My program uses a simple .txt file for log purposes, It just creates/opens a file and appends lines.
After some time, I started to log quite a lot of activities, so the file became too large and hardly readable. I know, that it's not write way to do this, but I simply need to have a readable file.
So I thought maybe there's a simple file format for log files and a soft to view it or if you'd have any other suggestions on this question?
Thanks for help in advance.
UPDATE:
It's access 97 application. I'm logging some activities like Form Loading, SELECT/INSERT/UPDATE to MS SQL Server ...
The log file isn't really big, I just write the duration of operations, so I need a simple way to do this.
The Log file is created on a user's machine. It's used for monitoring purposes logging some activities' durations.
Is there a way of viewing that kind of simple Log file highlighted with an existing tool?
Simply, I'd like to:
1) Write smth like "'CurrentTime' 'ActivityName' 'Duration in milliseconds' " (maybe some additional information like query string) into a file.
2) Open it with a tool and view it highlighted or somehow more readable.
ANSWER: I've found a nice tool to do all I've wanted. Check my answer.
LogExpert
The 3 W's :
When, what and where.
For viewing something like multitail ("tail on steroids") http://www.vanheusden.com/multitail/
or for pure ms windows try mtail http://ophilipp.free.fr/op_tail.htm
And to keep your files readable, you might want to start new files when if the filesize of the current log file is over certain limit. Example:
activity0.log (1 mb)
activity1.log (1 mb)
activity2.log (1 mb)
activity3.log (1 mb)
activity4.log (205 bytes)
A fairly standard way to deal with logging from an application into a plain text file is to:
split the logs into different program functional areas.

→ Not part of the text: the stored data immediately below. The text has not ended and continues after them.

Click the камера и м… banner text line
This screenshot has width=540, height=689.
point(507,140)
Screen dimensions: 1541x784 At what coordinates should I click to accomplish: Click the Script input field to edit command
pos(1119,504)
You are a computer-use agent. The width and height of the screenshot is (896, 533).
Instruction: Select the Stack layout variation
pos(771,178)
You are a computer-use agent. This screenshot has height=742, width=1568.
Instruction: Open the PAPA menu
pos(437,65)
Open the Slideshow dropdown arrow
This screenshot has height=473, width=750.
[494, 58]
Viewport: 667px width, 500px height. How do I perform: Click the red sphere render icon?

rotate the logs on a daily/weekly basis (i.e. split the log on a size or date basis)
so the current log is "mylog.log" or whatever, and yesterday's was "mylog.log.1" or "mylog.ddmmyyyy.log"
This keeps the size of the active log manageable. And then you can just have expiry rules so that old logs get thrown away on a regular basis.

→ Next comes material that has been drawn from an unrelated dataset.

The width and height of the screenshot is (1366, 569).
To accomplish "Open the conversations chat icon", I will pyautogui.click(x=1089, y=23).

In addition it would be a good idea to have different log levels for your application (info/warning/error/fatal) so that you're not logging more than is necessary.

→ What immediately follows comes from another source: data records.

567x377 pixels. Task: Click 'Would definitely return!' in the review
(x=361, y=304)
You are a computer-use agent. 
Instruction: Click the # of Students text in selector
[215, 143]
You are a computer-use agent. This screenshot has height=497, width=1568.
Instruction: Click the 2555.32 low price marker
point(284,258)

First, check you're only logging things that are useful.
If it's all useful, make sure it is easily parsable by tools such as grep, that way you can find the info you want. Make sure you have the type of log entry, the date/time all conforming to a layout.
Build yourself a few scripts to extract the information for you.
Alternatively, use separate log files for different types of entries.
Basically you better just split logs according to severity. You'll rarely need to read all logs for the whole system. For example apache allows to configure error log and access log, pretty obvious what info exactly they have.
If you're under linux system grep is your best tool to search through logs for specific entries.
Look at popular logfiles like /var/log/syslog on Unix to get ideas:
MMM DD HH:MM:SS hostname process[pid]: message
Example out of my syslog:
May 11 12:58:39 raphaelm anacron[1086]: Normal exit (1 job run)
But to give you the perfect answer we'd need more information about what you are logging, how much and how you want to read the logs.
If only the size of the log file is the problem, I recommend using logrotate or something similar. logrotate watches log files and, depending on how you configured it, after a given time or when the log file exceeds a given size, it moves the log file to an archive directory and optionally compresses it. Then the original log file is truncated. For example, you could configure it to archive the log file every 24 hours or whenever the files size exceeds 500kb.
If this is a program, you might investigate apache logging libraries (http://logging.apache.org/) Out of the box, they'll give you a decent logging format out of the box. They're also customizable, so you can simplify your parsing job.
If this is a script, see some of the other answers.
LogExpert
I've found it here. Filter is better, than in mtail. There's an option of highlighting just adding a string and the app is nice and readable. You can customize columns as you like.